In 1879–80, Russian explorer Nicholas Przewalski travelled in northern Tibet.

In 1885–1887 Arthur Douglas Carey and Andrew Dalgleish travelled in northern Tibet.

In 1889, Gabriel Bonvalot with Prince Henri of Orléans and Father Constant de Deken crossed the mountain range of Tibet.

In 1893–94, Jules-Léon Dutreuil de Rhins with Fernand Grenard explored most inaccessible and least-known regions of northern and western Tibet.
The Swedish explorer Sven Hedin conducted 1893–1897, 1905-1909 and 1927-35 three expeditions which mapped big parts of Tibet. Hedin had a doctorate in geography and was a skilled cartoonist and writer who together with other participants in these expeditions carefully documented what they saw in Tibet from many different aspects during these expeditions. Hedin and his followers made surprisingly accurate and detailed maps of large parts of Tibet compiled extensive documentation of their observations. Hedins books and lectures about his expeditions made him a world-famous person in the years before the First World War.

§ Provided information
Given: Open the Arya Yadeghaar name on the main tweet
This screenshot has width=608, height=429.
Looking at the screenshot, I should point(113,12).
---
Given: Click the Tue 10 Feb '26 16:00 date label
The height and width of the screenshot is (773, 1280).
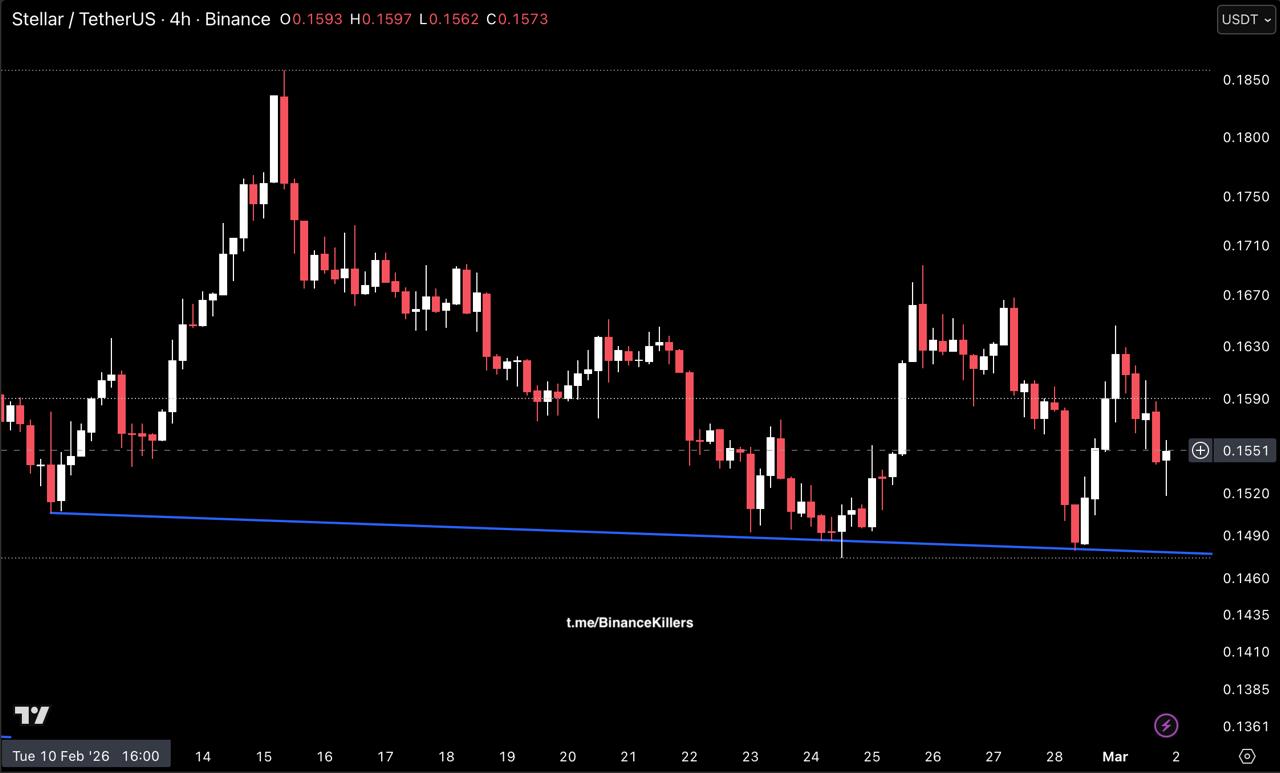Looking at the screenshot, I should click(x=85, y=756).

§ Description of the task
Reproduce the passage on Tibet's explorers word for word, starting with "In 1889, Gabriel" and going on through "First World War.".

§ Exercise solution
In 1889, Gabriel Bonvalot with Prince Henri of Orléans and Father Constant de Deken crossed the mountain range of Tibet.

In 1893–94, Jules-Léon Dutreuil de Rhins with Fernand Grenard explored most inaccessible and least-known regions of northern and western Tibet.
The Swedish explorer Sven Hedin conducted 1893–1897, 1905-1909 and 1927-35 three expeditions which mapped big parts of Tibet. Hedin had a doctorate in geography and was a skilled cartoonist and writer who together with other participants in these expeditions carefully documented what they saw in Tibet from many different aspects during these expeditions. Hedin and his followers made surprisingly accurate and detailed maps of large parts of Tibet compiled extensive documentation of their observations. Hedins books and lectures about his expeditions made him a world-famous person in the years before the First World War.